Steve Le was born in South Vietnam and was 7 years old when he boarded a ship the day before the fall of Saigon in 1975 with his family and other refugees. They resettled in Houston, and Mr. Le became a family physician and the third consecutive Vietnamese-American to represent District F on the Houston City Council. Mr. Le, a Republican who speaks with a subtle Texas twang, said he has never seen America more deeply divided, but added that nothing happening now compares to the world his parents knew in Vietnam. Watching the testimony of James B. Comey, the former F.B.I. director, was but one example, he said.

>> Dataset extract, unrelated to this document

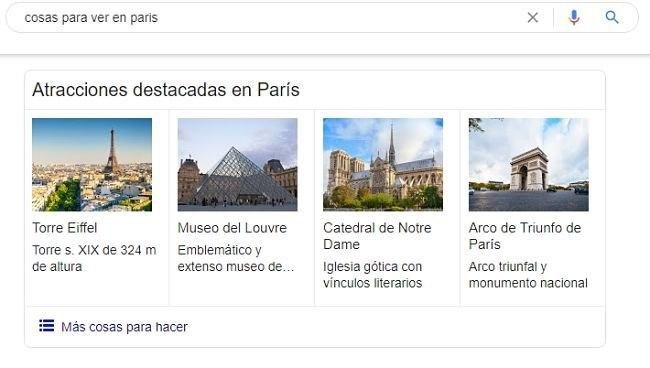This screenshot has height=368, width=650.
Task: Select the Museo del Louvre title link
Action: (232, 228)
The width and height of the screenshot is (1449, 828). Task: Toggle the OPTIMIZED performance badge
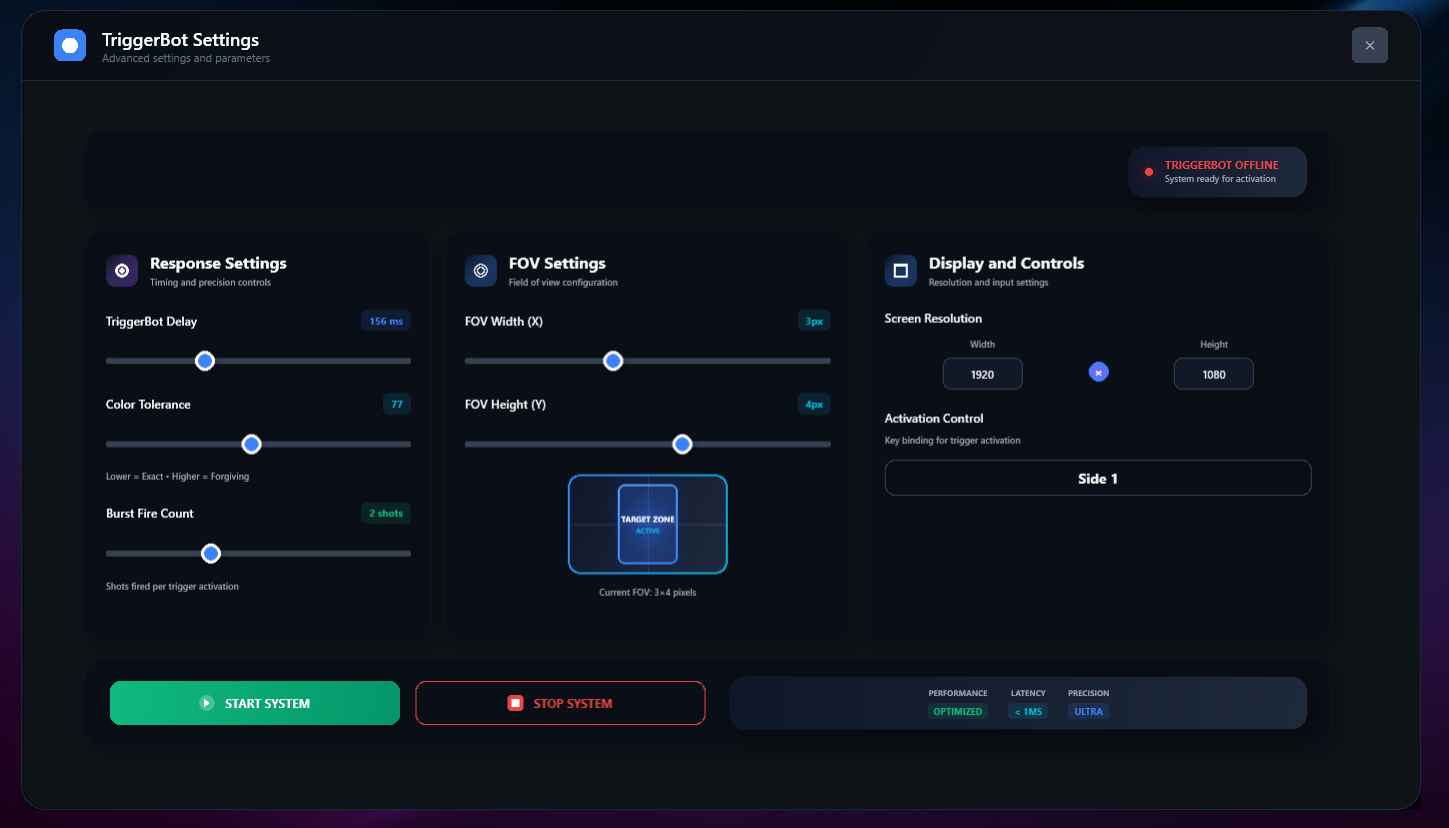point(957,711)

“In how many other countries can you call the top elected official in the country a liar and get away with it?” said Mr. Le, 50. “Although our democratic process looks dirty to some people, in the end it all comes out clean. We continue to be the longest-standing constitutional nation in the entire history of Earth, and it is because our forefathers designed that constitution so uniquely in balancing out the powers.”
Still, although Mr. Tesfagibir said he was worried about the direction of the country and called Mr. Trump “a bully,” he said he never loses perspective.

“The reason I’m talking to you now is because I’m free,” he said.
But M. J. Khan, a Pakistani-American businessman, Republican and former councilman who became the first Muslim-American to win a seat on the city council in 2003, said there was no comparison politically or culturally between Trump-era America and the Middle East. Having the simple freedom to speak your mind and to pray, shop and live as you wish made any comparison moot.

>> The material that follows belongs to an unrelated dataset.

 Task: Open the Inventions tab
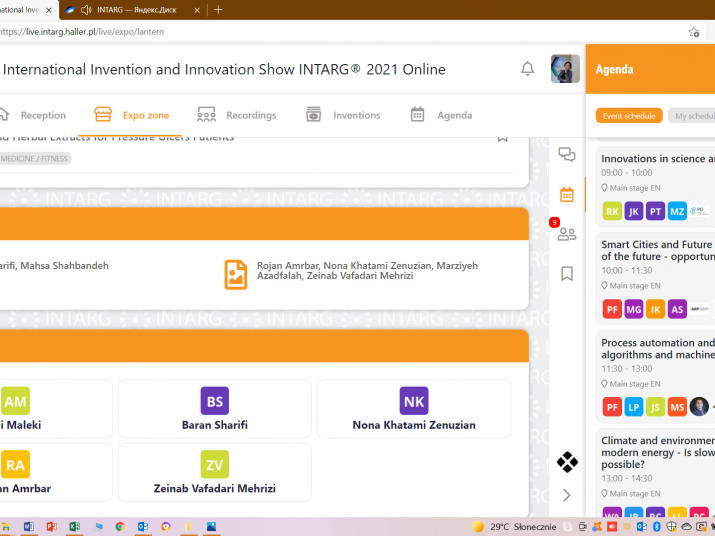[x=343, y=115]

“We used to get something called a ration card,” Mr. Khan said of growing up in Pakistan. “Food was rationed off, so every family would get a ration card based on how many people you have in the family, and you can only get that much food. There’s no freedom of any kind. You cannot go and talk against any person in authority at all. Over here, I can go to the city council next Tuesday and blast out the mayor.”

Mr. Khan, 67, the president of the Islamic Society of Greater Houston, said he is as outraged as anyone else on Capitol Hill over Russian meddling in the 2016 election.

“It makes me angry as an American,” Mr. Khan said. “The beauty of America was, and still is, fair and impartial elections. I’ve lived in a society where that was not the case. In spite of all the challenges we have, this is still by far the best system, the best society, the best country, you name it. Maybe because we have had it so good we are spoiled and we expect better.”

The political pulse of Houston’s global village is, if nothing else, intricately nuanced. With Russia dominating the headlines and drawing the ire of many Americans, the executive director of Houston’s Russian Cultural Center had a clear point to make: She was appalled at the unrestrained hostility toward Mr. Trump on display in popular culture and in the news media.
There is much more.

One of the things I have always liked about Houston and its welcoming attitude is that it attracts so many smart people looking for an opportunity and most of them realize how fortunate they are to get it.  People with a positive attitude also tend to be more successful.  They look for opportunities and don't dwell on the perceived negatives.